I’ve made a lot of points in the articles I’ve written on this blog so far. The main point is, eat as much food as you can while keeping your calories low and your protein high so you can stay full.
So before getting to foods that you may want to eat on your journey, let’s talk about foods that are marketed as healthy but contain a very high calorie count, which ultimately leaves you fewer calories to eat.
Foods that come to mind are many that are very high in fat per gram and can be addictively delicious.
Peanut butter
Once serving size of peanut butter is typically 2 tablespoons (33 grams) and contains about 190 calories. Only about 28 of the calories are from 7 grams of protein. Many of the calories come from 16 grams of fat, which is about 144 of the 190 calories. Two peanut butter and jelly sandwiches, without the bread and jelly, can easily eclipse 400 calories.
It’s best to find a substitute like powdered peanut butter.
Nuts
Nuts are very high in fat. Most contain way more fat than protein. And eating nuts with salt makes them addictive for most people. So even a 19.5-gram, 100 calorie snack pack can be dangerous. It contains only 3 grams of protein but 6 grams of fat, but because they are salted, it’s hard to eat only one pack. It’s best to avoid them.
Choose snacks from the high-protein, low calorie snack list I put together in the Build Muscle Get Lean program, such as protein bars, Greek yogurts, cottage cheeses, etc.
Butters, Oils, Sauces, and Salad Dressings.
Butters and Oils usually contain 120 calories per ounce or tablespoon. All their calories usually come from fat.
Takeaway: Swap Regular Condiments for Sugar-Free or Low-Sugar
The take-away here is to switch out condiments that contain sugar and fat for sugar-free and fat-free or low-fat options. Not all sugar-free, fat-free, or low-fat options are created equally, but most contain way fewer calories than their regular counterparts.

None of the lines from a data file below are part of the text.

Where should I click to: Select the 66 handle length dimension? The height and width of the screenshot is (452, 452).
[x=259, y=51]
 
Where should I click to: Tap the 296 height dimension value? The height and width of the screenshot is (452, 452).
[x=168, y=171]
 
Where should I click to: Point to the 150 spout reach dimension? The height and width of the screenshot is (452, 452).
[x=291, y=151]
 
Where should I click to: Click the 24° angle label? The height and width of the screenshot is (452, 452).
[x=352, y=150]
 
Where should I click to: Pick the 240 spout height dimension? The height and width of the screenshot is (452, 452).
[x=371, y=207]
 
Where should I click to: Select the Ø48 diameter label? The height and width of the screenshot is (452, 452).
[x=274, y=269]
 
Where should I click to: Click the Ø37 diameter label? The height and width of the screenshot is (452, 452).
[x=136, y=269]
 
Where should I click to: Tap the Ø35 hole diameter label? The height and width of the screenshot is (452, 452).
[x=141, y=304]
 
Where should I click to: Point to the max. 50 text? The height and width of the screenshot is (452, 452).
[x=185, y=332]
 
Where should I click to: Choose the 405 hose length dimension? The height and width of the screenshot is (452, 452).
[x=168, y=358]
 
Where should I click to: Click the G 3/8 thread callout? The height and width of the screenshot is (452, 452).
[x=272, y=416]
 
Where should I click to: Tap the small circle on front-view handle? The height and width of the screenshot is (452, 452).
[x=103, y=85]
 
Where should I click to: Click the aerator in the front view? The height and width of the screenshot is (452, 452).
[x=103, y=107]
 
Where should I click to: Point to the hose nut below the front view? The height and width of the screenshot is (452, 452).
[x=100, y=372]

For example, a regular serving size of syrup contains 100 calories, but a regular serving size of sugar-free syrup contains only 15 calories. Once tablespoon of sugar itself, which is about 21 grams, contains roughly 120 calories, but a zero-calorie like Splenda contains, well, 0 calories. These switches alone can save you lots of calories.
I don’t like all zero-calorie sweeteners. I prefer Splenda. You may prefer Stevia. Try them all. But whatever you do, during your 90-day challenge, don’t use pure sugar in anything. That goes for honey, cane sugar, vegan sugar, or any sugar flavoring that has calories. If you must sweeten your coffee or foods, use a packet or two, or three, of a zero-calorie sweetener.
Hopefully you now have a great understanding why calories matter more than anything, especially since you now know your number. You no longer have to be tricked.